Similarly, the difference between the GDPs calculated by the optimal solutions of Eq. (3) in case (c) and Eq. (2) gives the accumulated knowledge value of the learning process, namely VLP(t):
$${\text{VLP}}(t)=\sum\nolimits_{{\,s}} {P(s)Y({{\mathbf{x}}^{**}}(t|s)|{\mathbf{a}}(s))} - \sum\nolimits_{{\,s}} {P(s)Y({{\mathbf{x}}^{***}}(t)|{\mathbf{a}}(s))} .$$
(8)
The discount summation of VLP(t), namely TVLP, represents the total value of learning.
$${\text{TVLP}}=\sum\nolimits_{t} {{{(1 - d)}^t}\left[ {\sum\nolimits_{{\,s}} {P(s)Y({{\mathbf{x}}^{**}}(t|s)|{\mathbf{a}}(s))} - \sum\nolimits_{{\,s}} {P(s)Y({{\mathbf{x}}^{***}}(t)|{\mathbf{a}}(s))} } \right]} .$$
(9)
Similar to Eqs. (6) and (7), we can define the value of learning as follows:
$${\text{VLPR}}(t)=\frac{{{\text{VLP}}(t)}}{{\sum\nolimits_{{\,s}} {P(s)Y({{\mathbf{x}}^{***}}(t)\,|\,{\mathbf{a}}(s))} }}$$
(10)
$${\text{TVLPR}}=\frac{{{\text{TVLP}}}}{{\sum\nolimits_{t} {{{(1 - d)}^t}\sum\nolimits_{{\,s}} {P(s)Y({{\mathbf{x}}^{***}}(t)|{\mathbf{a}}(s))} } }}$$
(11)
In previous applications of this approach to integrated assessment models (Manne and Richels 1992; Mori et al. 2013), the uncertainty was eliminated by hypothetical processes. Herein, we investigate the impact of knowledge accumulation on the policies adopted for energy technology. We apply the learning process of Fig. 1 to an integrated assessment scheme named the Multiregional Approach for Resource and Industry Allocation (MARIA) (Mori et al. 2013). We also analyze the economic benefits of the knowledge accumulation.

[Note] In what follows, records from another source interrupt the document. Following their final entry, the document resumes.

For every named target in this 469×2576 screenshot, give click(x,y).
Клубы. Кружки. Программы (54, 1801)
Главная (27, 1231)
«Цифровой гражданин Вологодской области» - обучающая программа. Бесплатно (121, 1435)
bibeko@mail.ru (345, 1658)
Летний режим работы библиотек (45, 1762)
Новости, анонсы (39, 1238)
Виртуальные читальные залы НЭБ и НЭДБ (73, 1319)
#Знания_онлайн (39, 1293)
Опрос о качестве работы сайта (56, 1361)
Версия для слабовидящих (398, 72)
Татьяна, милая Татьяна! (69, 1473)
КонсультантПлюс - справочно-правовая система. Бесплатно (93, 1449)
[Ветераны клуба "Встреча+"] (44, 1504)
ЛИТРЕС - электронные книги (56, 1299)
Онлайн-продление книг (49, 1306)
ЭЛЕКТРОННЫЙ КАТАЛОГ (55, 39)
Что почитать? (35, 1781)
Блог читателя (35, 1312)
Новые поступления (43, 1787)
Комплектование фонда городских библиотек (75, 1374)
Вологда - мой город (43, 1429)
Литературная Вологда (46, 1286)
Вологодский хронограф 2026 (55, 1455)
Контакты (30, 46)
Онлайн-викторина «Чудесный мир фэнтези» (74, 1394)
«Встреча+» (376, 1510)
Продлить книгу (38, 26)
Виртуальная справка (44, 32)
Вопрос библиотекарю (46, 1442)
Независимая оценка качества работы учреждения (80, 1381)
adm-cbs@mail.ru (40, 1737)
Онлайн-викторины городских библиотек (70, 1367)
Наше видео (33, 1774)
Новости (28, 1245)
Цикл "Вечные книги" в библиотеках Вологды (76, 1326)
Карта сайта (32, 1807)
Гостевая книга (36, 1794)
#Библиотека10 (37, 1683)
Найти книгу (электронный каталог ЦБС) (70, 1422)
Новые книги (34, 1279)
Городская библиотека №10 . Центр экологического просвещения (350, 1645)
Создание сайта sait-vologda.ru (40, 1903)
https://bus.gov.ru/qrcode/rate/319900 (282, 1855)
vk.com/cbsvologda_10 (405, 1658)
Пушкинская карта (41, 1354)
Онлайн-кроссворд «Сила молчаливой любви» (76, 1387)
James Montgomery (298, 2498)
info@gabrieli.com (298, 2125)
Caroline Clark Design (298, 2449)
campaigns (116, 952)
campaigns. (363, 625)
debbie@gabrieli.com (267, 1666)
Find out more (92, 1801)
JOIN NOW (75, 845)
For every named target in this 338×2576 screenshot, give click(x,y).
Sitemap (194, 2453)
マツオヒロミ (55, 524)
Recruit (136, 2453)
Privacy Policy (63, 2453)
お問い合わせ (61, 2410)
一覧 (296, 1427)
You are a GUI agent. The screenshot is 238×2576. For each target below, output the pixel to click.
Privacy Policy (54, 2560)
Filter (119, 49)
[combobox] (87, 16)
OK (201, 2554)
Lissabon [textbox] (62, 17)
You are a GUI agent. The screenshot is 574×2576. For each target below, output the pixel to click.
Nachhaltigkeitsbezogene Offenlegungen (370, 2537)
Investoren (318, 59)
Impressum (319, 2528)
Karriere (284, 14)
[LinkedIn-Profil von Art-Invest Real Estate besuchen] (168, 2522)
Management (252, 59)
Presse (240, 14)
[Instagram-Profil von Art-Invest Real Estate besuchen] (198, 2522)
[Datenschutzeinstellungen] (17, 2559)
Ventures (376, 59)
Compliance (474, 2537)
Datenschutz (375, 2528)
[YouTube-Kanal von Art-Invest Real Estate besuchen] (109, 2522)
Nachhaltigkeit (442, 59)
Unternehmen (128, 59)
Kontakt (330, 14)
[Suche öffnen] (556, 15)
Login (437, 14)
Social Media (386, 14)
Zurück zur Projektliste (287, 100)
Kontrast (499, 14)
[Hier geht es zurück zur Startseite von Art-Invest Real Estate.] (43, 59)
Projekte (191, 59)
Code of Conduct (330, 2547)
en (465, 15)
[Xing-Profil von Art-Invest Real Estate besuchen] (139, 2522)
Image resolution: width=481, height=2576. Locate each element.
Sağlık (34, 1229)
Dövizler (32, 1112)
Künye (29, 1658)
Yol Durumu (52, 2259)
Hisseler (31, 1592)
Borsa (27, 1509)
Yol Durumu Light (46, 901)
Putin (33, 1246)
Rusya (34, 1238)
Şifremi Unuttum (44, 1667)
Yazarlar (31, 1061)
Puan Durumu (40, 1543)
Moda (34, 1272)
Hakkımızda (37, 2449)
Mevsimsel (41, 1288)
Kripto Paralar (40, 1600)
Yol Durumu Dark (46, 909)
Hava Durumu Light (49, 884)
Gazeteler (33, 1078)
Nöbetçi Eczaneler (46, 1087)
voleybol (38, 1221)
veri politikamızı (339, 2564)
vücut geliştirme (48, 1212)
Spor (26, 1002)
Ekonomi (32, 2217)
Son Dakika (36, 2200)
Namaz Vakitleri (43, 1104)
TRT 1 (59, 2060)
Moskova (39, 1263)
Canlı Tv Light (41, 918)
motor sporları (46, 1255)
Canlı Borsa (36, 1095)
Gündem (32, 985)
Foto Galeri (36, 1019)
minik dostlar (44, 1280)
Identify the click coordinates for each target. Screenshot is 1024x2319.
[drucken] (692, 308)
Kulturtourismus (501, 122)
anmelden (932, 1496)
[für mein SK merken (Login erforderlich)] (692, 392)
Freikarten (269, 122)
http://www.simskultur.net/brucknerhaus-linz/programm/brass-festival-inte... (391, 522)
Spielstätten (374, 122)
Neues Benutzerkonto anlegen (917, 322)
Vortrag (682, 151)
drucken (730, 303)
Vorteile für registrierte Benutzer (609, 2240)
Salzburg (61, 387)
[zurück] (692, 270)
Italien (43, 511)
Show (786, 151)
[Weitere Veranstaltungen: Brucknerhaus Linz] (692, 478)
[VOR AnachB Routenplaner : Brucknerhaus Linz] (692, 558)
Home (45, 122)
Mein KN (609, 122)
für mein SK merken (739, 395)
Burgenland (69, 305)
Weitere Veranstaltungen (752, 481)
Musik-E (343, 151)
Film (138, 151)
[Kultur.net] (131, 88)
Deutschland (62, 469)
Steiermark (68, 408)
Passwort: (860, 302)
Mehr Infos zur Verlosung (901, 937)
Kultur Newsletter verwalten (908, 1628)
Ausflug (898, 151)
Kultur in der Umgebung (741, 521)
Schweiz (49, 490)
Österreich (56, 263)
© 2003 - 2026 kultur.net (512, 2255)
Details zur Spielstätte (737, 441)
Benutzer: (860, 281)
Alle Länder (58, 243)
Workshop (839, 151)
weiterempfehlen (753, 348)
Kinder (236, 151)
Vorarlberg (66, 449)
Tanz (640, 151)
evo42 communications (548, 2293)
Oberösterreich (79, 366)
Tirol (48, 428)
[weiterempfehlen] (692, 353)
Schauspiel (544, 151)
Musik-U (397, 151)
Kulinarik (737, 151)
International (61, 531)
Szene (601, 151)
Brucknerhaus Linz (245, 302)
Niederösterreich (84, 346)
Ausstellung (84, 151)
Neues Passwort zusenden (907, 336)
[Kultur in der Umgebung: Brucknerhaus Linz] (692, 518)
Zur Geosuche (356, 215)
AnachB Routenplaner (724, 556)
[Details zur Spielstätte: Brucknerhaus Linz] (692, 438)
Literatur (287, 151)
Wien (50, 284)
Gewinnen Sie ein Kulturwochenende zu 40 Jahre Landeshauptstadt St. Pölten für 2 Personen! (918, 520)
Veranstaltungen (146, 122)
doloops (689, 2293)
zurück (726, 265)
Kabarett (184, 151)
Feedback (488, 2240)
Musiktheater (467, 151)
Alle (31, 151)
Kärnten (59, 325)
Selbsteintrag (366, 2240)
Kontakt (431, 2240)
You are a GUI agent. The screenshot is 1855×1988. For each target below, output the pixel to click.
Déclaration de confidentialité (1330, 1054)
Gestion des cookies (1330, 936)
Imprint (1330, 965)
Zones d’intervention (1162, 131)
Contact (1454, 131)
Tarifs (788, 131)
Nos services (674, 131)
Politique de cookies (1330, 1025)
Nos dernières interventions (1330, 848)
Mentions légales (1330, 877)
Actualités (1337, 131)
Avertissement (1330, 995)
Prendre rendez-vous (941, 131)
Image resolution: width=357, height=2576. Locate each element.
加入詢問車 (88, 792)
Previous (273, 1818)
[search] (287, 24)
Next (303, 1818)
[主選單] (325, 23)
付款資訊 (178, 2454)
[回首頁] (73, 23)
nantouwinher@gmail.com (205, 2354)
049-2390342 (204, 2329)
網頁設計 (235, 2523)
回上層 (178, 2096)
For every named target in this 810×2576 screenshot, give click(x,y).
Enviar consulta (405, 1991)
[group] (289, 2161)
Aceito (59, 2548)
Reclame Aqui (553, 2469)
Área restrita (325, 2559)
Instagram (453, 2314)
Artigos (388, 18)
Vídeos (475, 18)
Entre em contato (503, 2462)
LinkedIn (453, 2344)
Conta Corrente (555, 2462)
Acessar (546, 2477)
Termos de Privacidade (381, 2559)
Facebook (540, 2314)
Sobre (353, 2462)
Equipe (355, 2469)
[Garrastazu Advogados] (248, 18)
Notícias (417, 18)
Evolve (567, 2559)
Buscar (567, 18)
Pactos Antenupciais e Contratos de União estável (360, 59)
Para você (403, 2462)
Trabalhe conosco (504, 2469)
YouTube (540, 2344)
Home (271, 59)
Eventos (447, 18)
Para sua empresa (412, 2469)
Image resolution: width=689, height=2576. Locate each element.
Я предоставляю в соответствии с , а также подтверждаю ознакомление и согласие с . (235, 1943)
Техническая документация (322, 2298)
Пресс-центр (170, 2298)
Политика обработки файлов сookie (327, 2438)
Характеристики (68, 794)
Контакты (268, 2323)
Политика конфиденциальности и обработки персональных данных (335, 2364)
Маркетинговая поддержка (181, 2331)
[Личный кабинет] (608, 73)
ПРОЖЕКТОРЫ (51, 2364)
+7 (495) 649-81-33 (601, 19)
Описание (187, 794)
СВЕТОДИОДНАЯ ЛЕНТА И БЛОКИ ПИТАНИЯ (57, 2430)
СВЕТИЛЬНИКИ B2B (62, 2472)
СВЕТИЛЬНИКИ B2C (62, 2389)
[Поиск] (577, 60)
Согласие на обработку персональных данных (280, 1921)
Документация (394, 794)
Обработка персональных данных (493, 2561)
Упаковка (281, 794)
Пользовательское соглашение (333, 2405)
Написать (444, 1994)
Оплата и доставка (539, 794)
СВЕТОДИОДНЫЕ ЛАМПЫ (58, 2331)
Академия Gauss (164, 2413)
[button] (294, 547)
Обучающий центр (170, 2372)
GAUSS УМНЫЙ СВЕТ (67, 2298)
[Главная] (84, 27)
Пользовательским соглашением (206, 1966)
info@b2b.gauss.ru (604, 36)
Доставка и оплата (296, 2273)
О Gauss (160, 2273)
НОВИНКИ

It should be noted that the concept of “value of information” or “value of scientific knowledge” is extremely broad. It extends from conventional cost-and-benefit analysis approach employed herein to technological and societal innovation as yet unknown. For instance, few people in the previous century could have imagined today’s progress in the information technology or artificial intelligence. Such new knowledge or a big innovation would substantially alter the policies on climate change. However, we cannot evaluate these values nor can we rely on such advance to provide today’s decision. However, there are some possible options with expected large potential and high barriers (e.g., nuclear fusion reactor, space solar power systems (SSPS), and geo-engineering options). The method described herein might be applicable to evaluating these “uncertain” options.